The University of Washington School of Dentistry‘s Department of Pediatric Dentistry is establishing a maternal and child health Center for Leadership Education in Pediatric Dentistry. The center will prepare pediatric dentists through leadership training, a Master’s in Public Health (MPH) program and research collaboration to become leaders in education, policy, health administration, research, advocacy and public service focused on oral health of children and families.
The center will also become a resource for curricula, continuing education, consultation and technical assistance to maternal and child health-care providers, state agencies and other oral programs in important areas including cultural competency, professionalism and inter-professional collaboration.
“The UW Center for Leadership Education in Pediatric Dentistry will create a vision for leaders in pediatric dentistry capable of caring for individual children and families and committed to addressing barriers to improved oral health, including children with special health-care needs.

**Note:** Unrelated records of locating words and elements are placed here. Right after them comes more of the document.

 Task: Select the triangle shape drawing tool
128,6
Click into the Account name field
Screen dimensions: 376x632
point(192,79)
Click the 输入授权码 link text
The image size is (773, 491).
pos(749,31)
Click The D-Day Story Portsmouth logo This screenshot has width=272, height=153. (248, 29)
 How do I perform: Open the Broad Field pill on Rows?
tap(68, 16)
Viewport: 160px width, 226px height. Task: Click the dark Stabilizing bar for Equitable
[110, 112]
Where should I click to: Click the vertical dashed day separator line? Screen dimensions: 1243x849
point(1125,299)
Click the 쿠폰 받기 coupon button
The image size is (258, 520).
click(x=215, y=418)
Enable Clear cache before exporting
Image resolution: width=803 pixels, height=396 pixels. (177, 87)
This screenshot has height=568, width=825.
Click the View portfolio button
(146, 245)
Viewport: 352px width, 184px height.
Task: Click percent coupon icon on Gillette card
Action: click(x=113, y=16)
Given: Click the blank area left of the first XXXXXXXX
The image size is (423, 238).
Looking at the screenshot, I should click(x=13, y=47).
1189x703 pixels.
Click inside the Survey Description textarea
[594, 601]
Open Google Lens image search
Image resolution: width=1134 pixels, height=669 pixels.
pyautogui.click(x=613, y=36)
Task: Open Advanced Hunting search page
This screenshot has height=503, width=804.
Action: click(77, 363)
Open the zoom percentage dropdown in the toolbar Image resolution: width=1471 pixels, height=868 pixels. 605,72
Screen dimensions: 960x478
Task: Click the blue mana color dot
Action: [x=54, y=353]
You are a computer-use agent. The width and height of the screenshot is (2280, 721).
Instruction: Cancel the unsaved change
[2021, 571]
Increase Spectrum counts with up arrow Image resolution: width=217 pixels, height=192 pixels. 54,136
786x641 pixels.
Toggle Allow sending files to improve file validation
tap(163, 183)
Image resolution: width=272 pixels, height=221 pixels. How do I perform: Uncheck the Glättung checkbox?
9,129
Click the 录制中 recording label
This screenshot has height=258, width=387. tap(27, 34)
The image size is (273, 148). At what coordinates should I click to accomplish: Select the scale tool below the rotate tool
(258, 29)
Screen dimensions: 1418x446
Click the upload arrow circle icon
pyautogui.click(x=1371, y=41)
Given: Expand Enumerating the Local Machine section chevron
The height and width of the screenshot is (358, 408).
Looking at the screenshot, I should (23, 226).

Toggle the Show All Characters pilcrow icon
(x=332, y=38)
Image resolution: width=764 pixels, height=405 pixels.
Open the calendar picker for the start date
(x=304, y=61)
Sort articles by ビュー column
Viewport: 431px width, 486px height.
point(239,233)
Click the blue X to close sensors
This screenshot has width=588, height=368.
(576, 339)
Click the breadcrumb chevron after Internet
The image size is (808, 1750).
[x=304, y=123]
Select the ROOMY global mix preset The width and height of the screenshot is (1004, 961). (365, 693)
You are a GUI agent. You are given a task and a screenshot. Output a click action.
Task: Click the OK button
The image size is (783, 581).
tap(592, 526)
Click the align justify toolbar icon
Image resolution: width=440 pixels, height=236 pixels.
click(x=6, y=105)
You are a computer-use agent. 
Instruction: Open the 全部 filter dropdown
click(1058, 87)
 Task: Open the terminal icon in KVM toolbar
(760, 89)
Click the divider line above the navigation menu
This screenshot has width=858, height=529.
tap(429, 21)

Presently, there is a serious national shortage of dentists and especially pediatric dentists, and too few participate in Medicaid programs,” said co-principal investigator Dr. Penelope Leggott.
The UW program is the third and newest pediatric dentistry leadership training center in the country. The other two are at the University of North Carolina and the University of Iowa.
The new center is funded by the Health Resources and Services Administration (HRSA) through a Maternal and Child Health Bureau (MCHB) training grant. The center will collaborate with other MCHB funded leadership training centers at the UW in nursing, pulmonary medicine, nutrition, social work and public health, as well as MCHB-funded centers outside the UW.
The center’s team is led by co-principal investigators Leggott and Dr. Wendy Mouradian, and includes Dr. Lynne Robbins, co-director of the School of Medicine’s Teaching Scholars Program; Dr. Colleen Huebner, director of the Maternal and Child Health Program in the School of Public Health and Community Medicine; Dr. Bryan Williams, director of dental medicine at Children’s Hospital and Regional Medical Center (CHRMC); and Dr. Doug Schaad from the Department of Medical Education and Biomedical Informatics.
The center plans to graduate three to four pediatric dentists a year, for a total of 15 to 20 during the next five years. The center projects that eight of them will earn a Master’s in Public Health degree or a Leadership in Education certificate. This program will also collaborate with UW;s recently funded Robert Wood Johnson Foundation Pipeline grant on development of curriculum to prepare dental students to spend time in underserved communities.
“We were able to recruit all of our top choices for the 2003 entering class, and we are very excited to begin this new endeavor with such top-notch, gifted candidates,” Leggott said.
“This center will dramatically change the culture of the pediatric dentistry residency program, enriching it with leadership training and additional outreach activities,” Mouradian said. “It will increase the number of leaders who will address critical and emerging problems in children?s oral health, such as health disparities, access to care in rural areas and needed research areas. We have found our pediatric dental graduate students very eager to collaborate with others in community settings and educational activities, and we believe they have the potential to move the field forward, if offered the right training experiences.”
In the Spring of 2004, the center will co-sponsor a national leadership conference in Seattle with the Maternal and Child Health Leadership Training program in the School of Public Health and Community Medicine. The conference will focus on what leadership is, and how it can be measured and evaluated.